Brano citato –
_ _ _
Comunque, nessuna di queste differenze di genere (e
lo stesso può dirsi di quelle genealogiche) inizialmente conferiva
posizioni di comando ad un certo gruppo sessuale né obbligava un
altro all’obbedienza. Le donne avevano il pieno controllo del
mondo domestico: la casa, il focolare di famiglia, la preparazione
dei mezzi di sostentamento più immediati, come le pelli e il cibo.
Spesso, la donna costruiva il proprio riparo, se era abbastanza
piccolo, e tendeva ad avere orti propri, man mano che la società
si evolveva verso un’economia orticola.
A loro volta, gli uomini si occupavano di quelli che potremmo
chiamare gli affari «civili», cioè l’amministrazione della «politica»
comunitaria, sia pur ancora embrionale, come le relazioni tra le
diverse bande, clan, tribù, e i casi di ostilità con altre comunità.
_ _ _
Puoi proseguire il brano sulla divisione dei compiti tra donne e uomini nelle prime comunità, ripartendo subito dopo l'ultima frase? Il materiale che segue non ha alcun ruolo in questo.

Dati forniti –
_ _ _
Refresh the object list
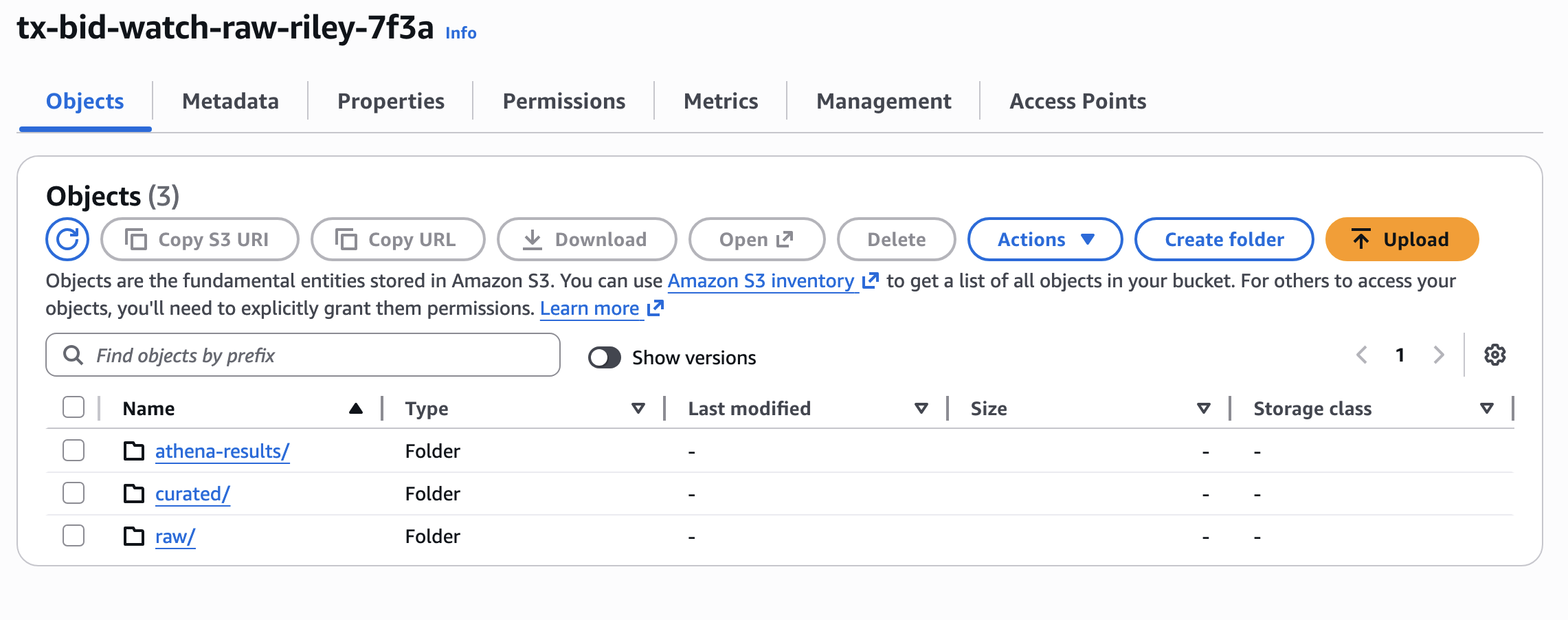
_ _ _
Risposta finale –
Come vedremo, tali affari «civili» sarebbero poi divenuti assai
complicati, in seguito ai conflitti intercomunitari provocati dagli
spostamenti di popolazione. E così che in seno alle prime comunità
hanno cominciato ad emergere associazioni di guerrieri, che
finivano per specializzarsi nella caccia ad altri uomini, oltre che
agli animali. ,
Sta di fatto, ad ogni modo, che nei primi momenti dello sviluppo
sociale la cultura maschile e quella femminile erano complementari
e contribuivano insieme alla stabilità sociale, oltre che provvedere
al sostentamento della comunità nel suo insieme. Le due culture
non erano in conflitto reciproco. Non appare credibile che una
comunità umana primigenia avrebbe potuto sopravvivere se la
cultura di uno dei due generi avesse tentato di esercitare un
qualche predominio sull’altra, men che mai se si fosse messa in
posizione antagonistica. La stabilità della comunità richiedeva il
mantenimento di un equilibrio tra elementi potenzialmente ostili,
affinché la comunità stessa potesse sopravviverè in un ambiente
particolarmente precario.
Oggi, se crediamo di poter individuare, a posteriori, un ruolo di
comando degli uomini sulle donne delle comunità preletterate in
virtù del loro monopolio degli affari «civili», è perché tali affari
hanno assunto una enorme importanza presso di noi.
Dimentichiamo che le prime comunità umane erano vere società
domestiche, organizzate soprattutto intorno al lavoro delle donne,
ed erano spesso influenzate fortemente, a livello sia reale che
immaginario, dal mondo femminile.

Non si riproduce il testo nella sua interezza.